Cellular senescence is an end point of a signal transduction programme leading to irreversible cell cycle arresst accompanied by characteristic alterations to cell morphology, biochemical properties and gene expression profile. This phenotype can be triggered by a variety of stimuli including telomere shortening, DNA damage or activated oncogenes. Senescence is now recognised as a tumour suppressor mechanism mediated by p53 and pRB pathways which act to prevent the proliferatio of cells that are at risk of tumourigenic transformation.
RUNX1 is a transcription factor essential for definitive hematopoiesis and is frequently targeted in human leukaemias by chromosomal rearrangements.
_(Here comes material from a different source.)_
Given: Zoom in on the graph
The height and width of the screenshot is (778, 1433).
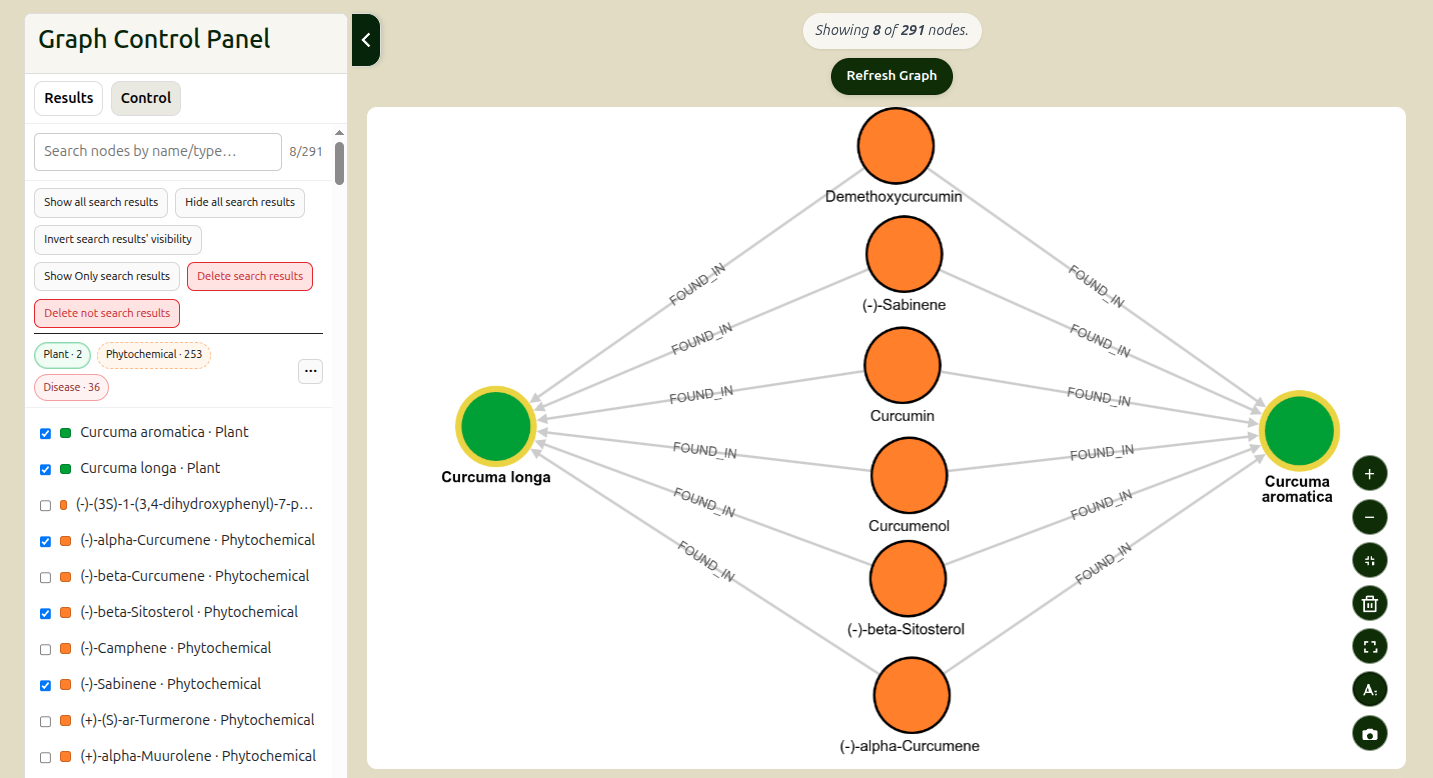Looking at the screenshot, I should click(1369, 473).
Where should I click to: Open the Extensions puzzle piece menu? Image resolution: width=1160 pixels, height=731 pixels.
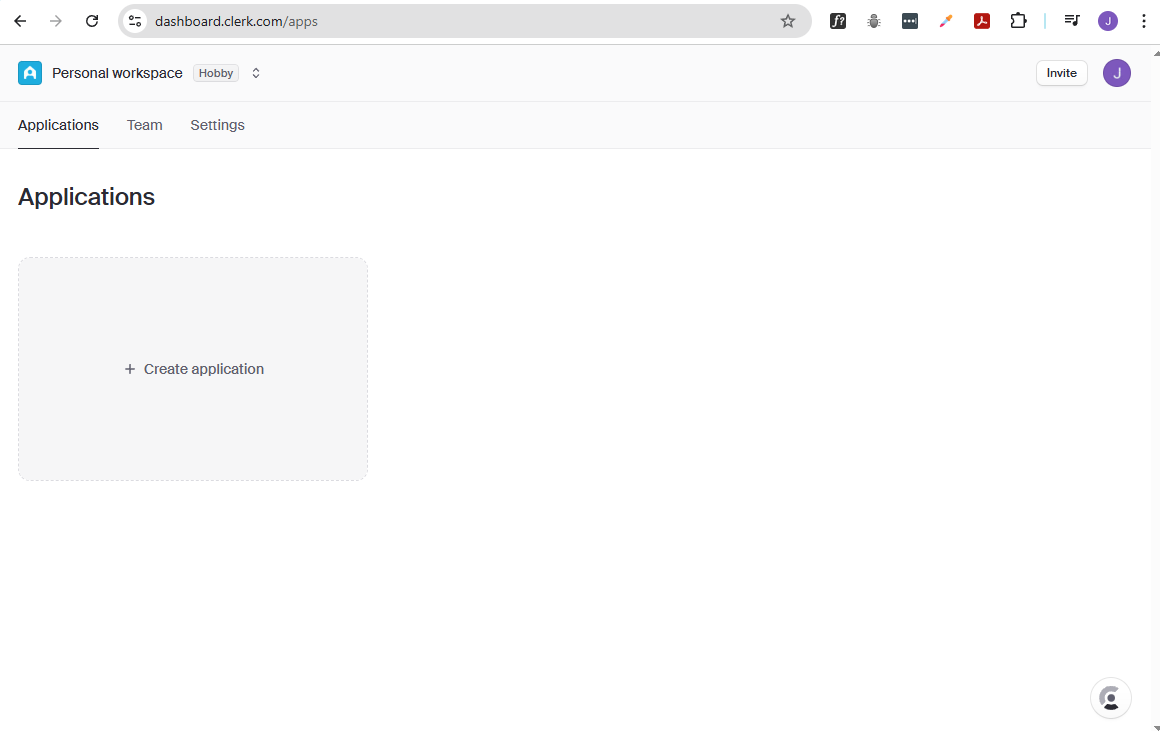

RUNX1 has been also demonstrated to act as a dominant oncogene in mice and the ectopic expression of RUNX1 in murine embryonic fibroblasts has been shown to cause senescence.
The central aim of this study was to investigate the mechanism of senescence induction by RUNX1 and its fusion derived leukaemogenic oncoproteins in primary fibroblasts.
My work showed that RUNX1 induces a strong senescence-like response in murine and human primary fibroblasts that requires intact DNA binding, CBFB interaction and C-terminal transcriptional activation/repression domains. However, surprising differences were found between the major RUNX1 fusion oncoprotein derivatives. The N-terminal fusion protein TEL-RUNX1 fails to induce senescence despite retention of a virtually full-lenght RUNX1 moiety, while the senescence-inducing potential is exaggerated in the truncated C-terminal fusion protein RUNX1-ETO (AML1-ETO). The potential to drive senescence is retained by the deletion mutant RUNX1-ETO[]469 which lacks critical corepressor binding sites suggesting that the repression of target genes may be a primary mechanism implicated in RUNX1-ETO induced senescence. Interestingly, CBFB-MYH11 fusion oncoprotein that affects RUNX1 indirectly by targeting CBFB cn also induce senescence when ectopically expressed in human primary cells. The RUNX1 and RUNX1-ETO induced senescent phenotypes differ from archetypal H-Ras [superscript v12] as arrest occurs without a preliminary phase of proliferation and the arrested cells lack prominent foci of DNA strand breaks and chromatin condensation. Notably however, RUNX1 and RUNX1-ETO display differences in their potency and the extent of engagement of p53 and Rb effector pathways. RUNX1-ETO is highly dependent on p53 function and unlike RUNX1 drives senescence in cells lacking intact p16Ink4a. RUNX1-ETO appears to exert its unique effects through potent induction of reactive oxygen species and p38MAPK phosphorylation. These findings illustrate the heterogeneous manifestations of senescence-like growth arrest and elucidate the distinctive biology and oncogenic properies of RUNX1 and its fusion derivatives.

Item Type: Thesis (PhD)
Qualification Level: Doctoral
Subjects: S Agriculture > SF Animal culture > SF600 Veterinary Medicine
Q Science > QP Physiology
Colleges/Schools: College of Medical Veterinary and Life Sciences > School of Biodiversity, One Health & Veterinary Medicine
Supervisor's Name: Neil, Prof. James C. and Cameron, Prof. Ewan R.
Date of Award: 2008
Depositing User: Mrs Marie Cairney
Unique ID: glathesis:2008-578
Copyright: Copyright of this thesis is held by the author.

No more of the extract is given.